João ficou na fazenda encaminhando os animais para lugares altos, eram 2.000 e o lugar alto do costume não era suficientemente alto desta vez. E a água chegou depressa. Na fazenda de Nhamatanda, relata citando os trabalhadores, "de manhã estava no sapato, uma hora depois nos joelhos, meia hora a seguir na cintura e uma hora mais e estavam fugindo para cima das árvores". "Eu nunca vi isto, estou aqui há 25 anos, nunca a água atingiu estes níveis".
Há 25 anos Manuel Guimarães veio por três meses, para exportar camarão. Hoje é um dos maiores criadores de gado de Moçambique, exporta camarão para Portugal, as suas empresas foram distinguidas como as segundas maiores Pequenas e Médias Empresas no âmbito da exportação e da exportação de produtos de mar.
O projeto dos crocodilos foi pensado para minimizar a perda de vidas humanas e mediante um acordo com o Governo foram recolhidos ovos para desenvolver a fazenda. As peles e os produtos derivados são vendidos para Portugal, Itália, Coreia do Sul e Japão.

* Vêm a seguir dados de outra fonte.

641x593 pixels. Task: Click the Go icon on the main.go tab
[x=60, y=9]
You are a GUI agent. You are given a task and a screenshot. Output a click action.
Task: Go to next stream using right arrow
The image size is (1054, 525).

Os sapatos são feitos em Portugal e as bolsas na Itália.
A fazenda dos crocodilos foi crescendo, era agora também um restaurante e já estava começando um projeto de ecoturismo, com duas casas em madeira prontas. "Era uma fazenda linda", crescendo devagarinho, "com gosto", um trabalho de 10 anos, "e um dia desapareceu tudo".
Mas não só. No distrito de Buzi perdeu todos os animais e em Nhamatanda calcula que meio milhar. E a fazenda dos crocodilos está lá mostrando as suas desgraças, árvores caídas, casas destruídas, armazéns derrubados. Acabou o restaurante, a piscina, o "paint ball", o ecoturismo. Tudo feito com "tanto gosto".
Mas é o de menos, porque o que não lhe sai da cabeça é o empregado João. Tem ajudado na procura dos corpos dos filhos, mas até domingo ainda não os tinham encontrado.
Ele vai construir uma casa ao "senhor João", vai dar um terreno. Quando o diz, se emociona de novo. E acrescenta depois: "mas nunca posso devolver os filhos".
A Manuel Guimarães faltam palavras para agradecer ao empregado João e aos "40 magníficos" da fazenda dos crocodilos.
E por causa deles, com a ajuda deles, não tem dúvidas. Não é "um ciclonezito de 280 quilômetros por hora" que os vai fazer parar. Com informações da Lusa.